Demo: visurb.drew.hu
Code: github.com/andrewhu/visurb

One of the coolest results from the early days of the deep-learning boom is Word2Vec, which used a single layer neural network to produce word embeddings, which are vectors of numbers representing words. Word2Vec allowed you to do things like perform arithmetic on words, e.g. King - Man + Woman = Queen. You can also visualize the embeddings using a dimensionality reduction method like t-SNE to bring the vectors down from 300D or so to 2D or 3D.

Transformers are a much more versatile and powerful tool for NLP, and they also produce higher quality text embeddings (and they work better on sentences and documents, just just single words). Using the Hugging Face Transformers library, producing embeddings from pretrained models is super easy. I scraped some definitions from the Urban Dictionary, produced text embeddings for each definition then plotted them.

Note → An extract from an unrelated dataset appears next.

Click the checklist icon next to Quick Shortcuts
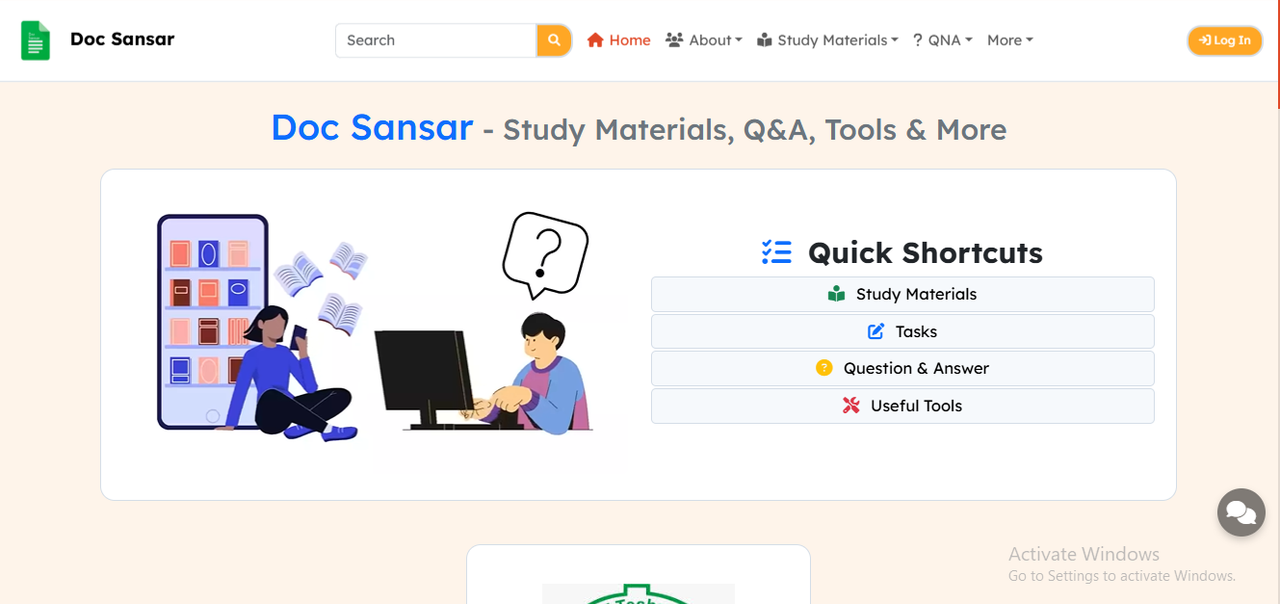 point(776,252)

Definition embeddings plotted in 2D

Still, since most definitions on the Urban Dictionary are heavily subjective (e.g. names and horoscopes), the visualization should be viewed as equally subjective. In fact, I really can’t think of any intuitive explanation for why some names might be closer to eachother than others. Though I did manage to get a pretty clear split between male and female names, likely due to the definitions including gender pronouns like “him” or “her”.